Copy the data below word for word, starting at its first line and going on through the line with "(x=18, y=48)". Include both of those lines and leave out the pictures.

★ ★ ★ ★ ★ ★ ★

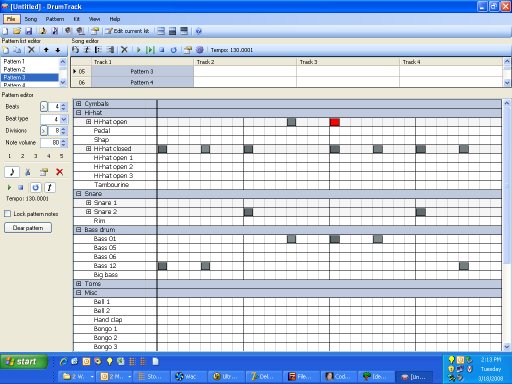Toggle the red Hi-hat open note cell

[335, 122]

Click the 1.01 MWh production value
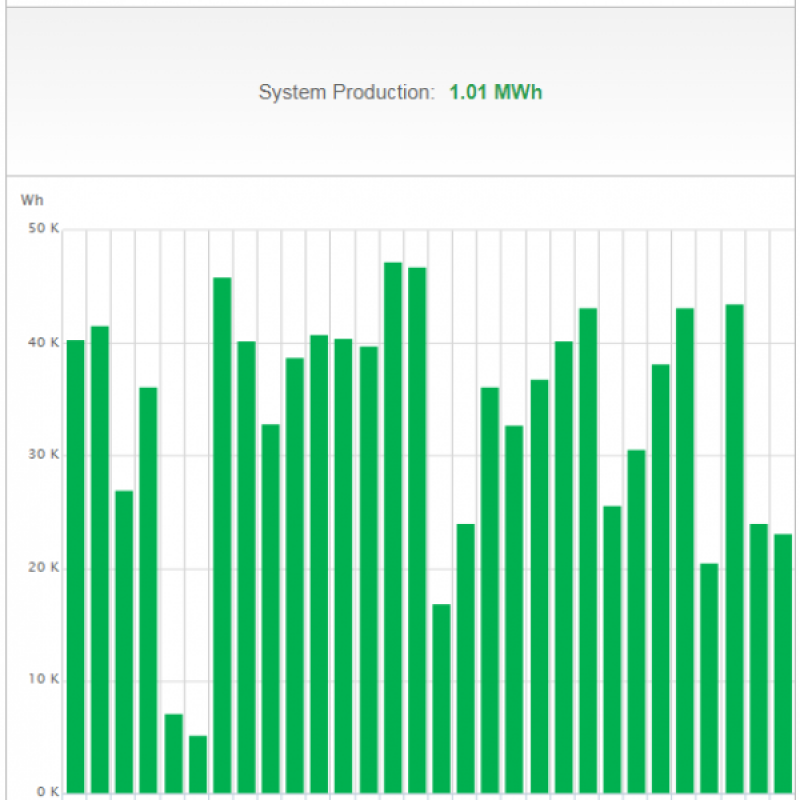(495, 92)

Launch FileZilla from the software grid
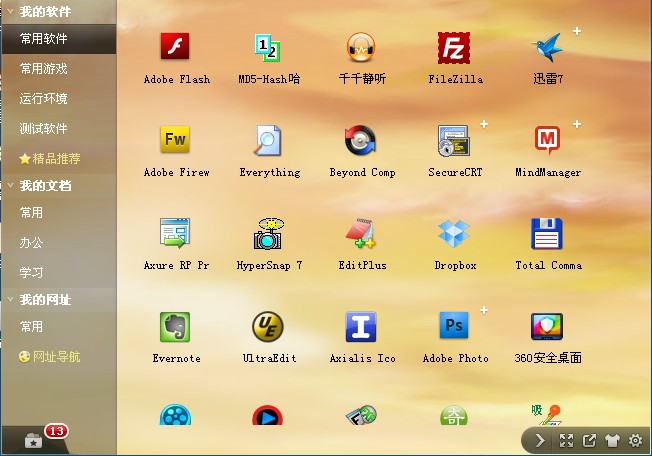click(453, 47)
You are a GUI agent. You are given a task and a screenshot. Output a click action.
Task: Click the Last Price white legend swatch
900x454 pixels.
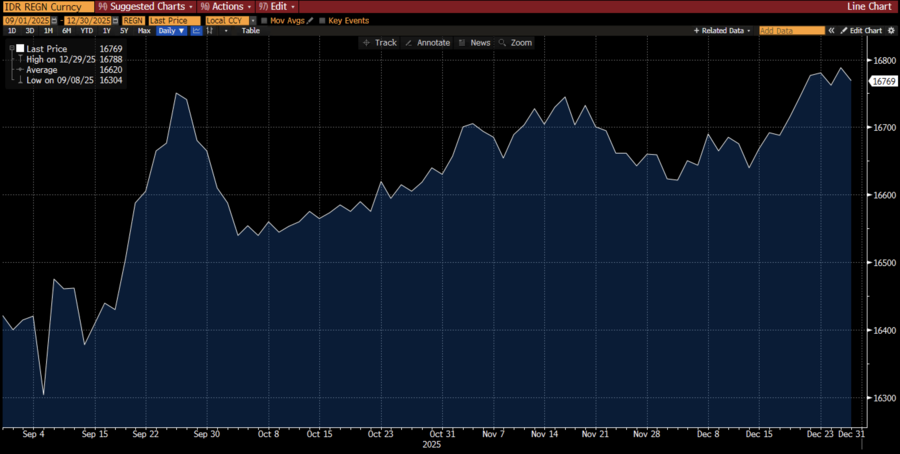(x=18, y=48)
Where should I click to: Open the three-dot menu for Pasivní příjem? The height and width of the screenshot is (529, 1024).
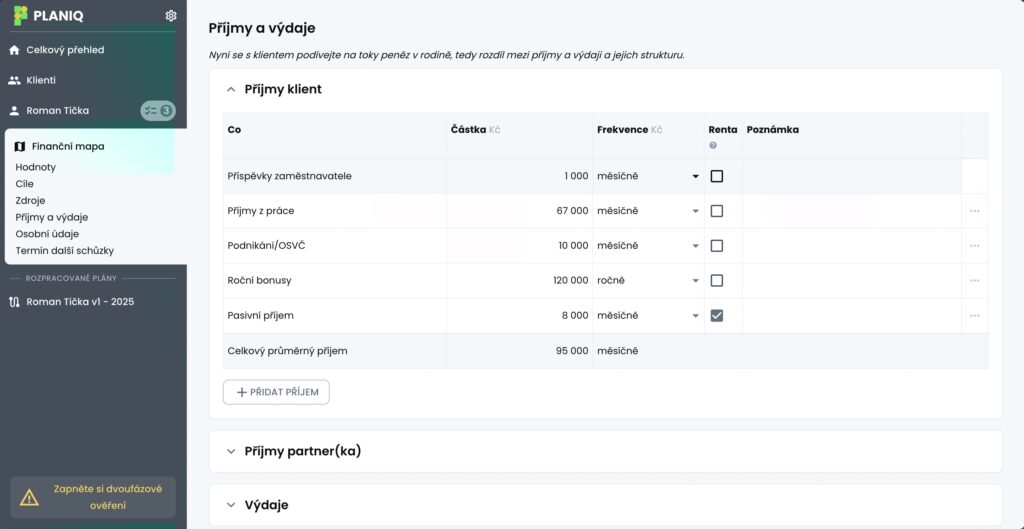[x=974, y=316]
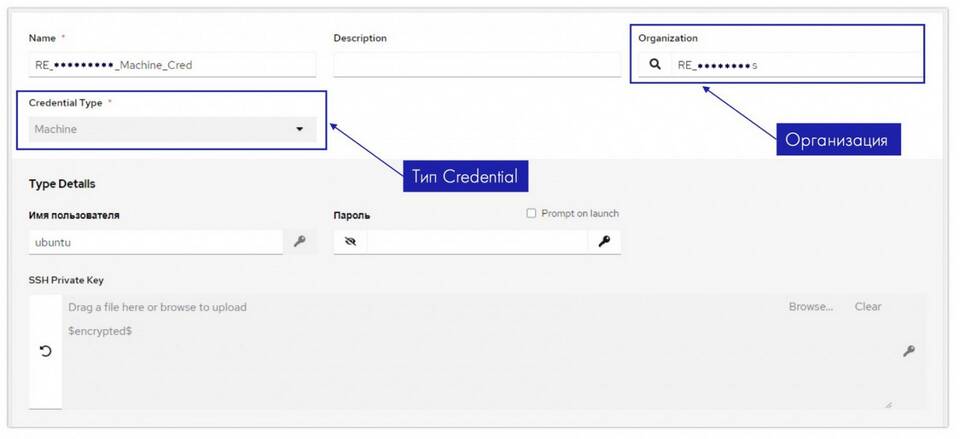
Task: Clear the SSH Private Key contents
Action: click(868, 307)
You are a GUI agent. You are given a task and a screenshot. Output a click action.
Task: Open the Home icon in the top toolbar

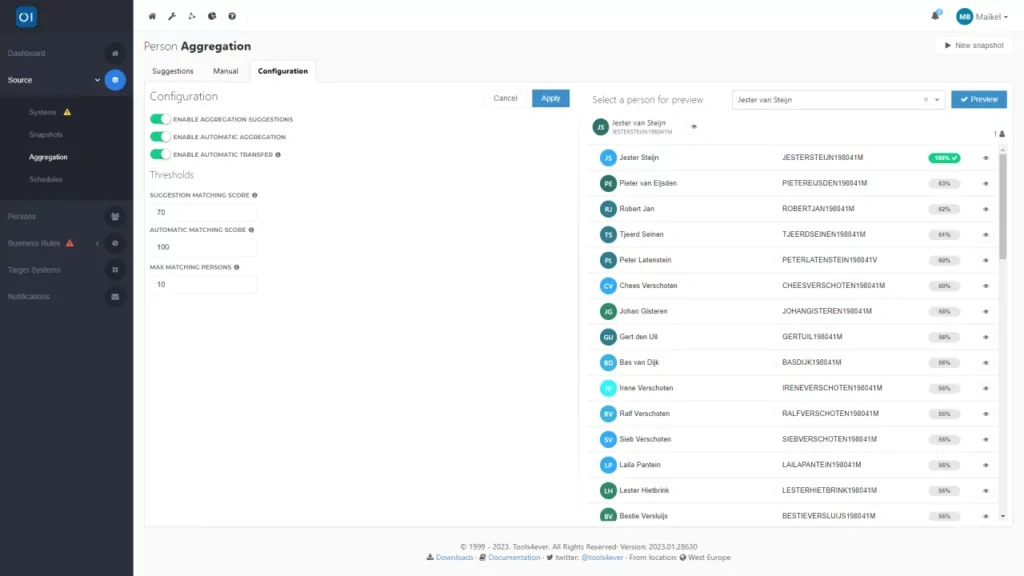click(151, 16)
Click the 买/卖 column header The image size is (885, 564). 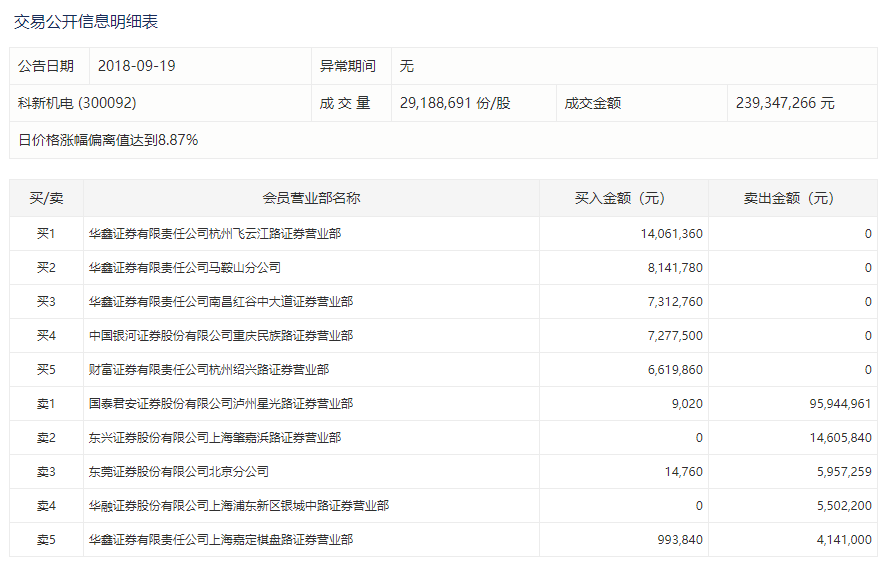45,198
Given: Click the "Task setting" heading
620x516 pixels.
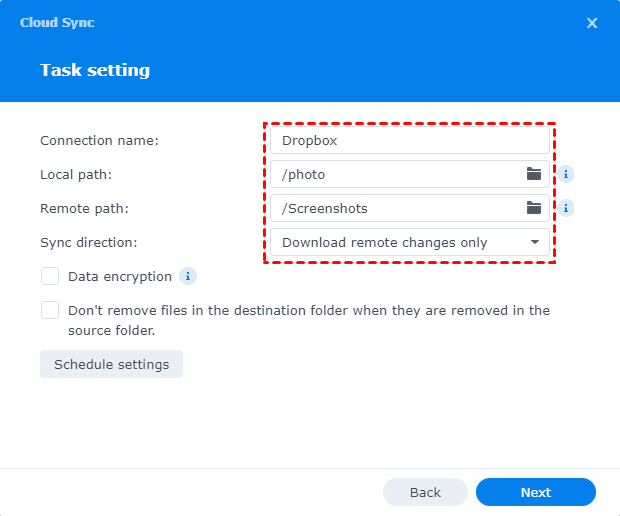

★ ★ ★ ★ ★ ★ ★

### THE OUTPUT
Toggle the red Hi-hat open note cell

[335, 122]

Click the 1.01 MWh production value
(495, 92)

Launch FileZilla from the software grid
click(453, 47)
You are a GUI agent. You are given a task and a screenshot. Output a click action.
Task: Click the Last Price white legend swatch
900x454 pixels.
(x=18, y=48)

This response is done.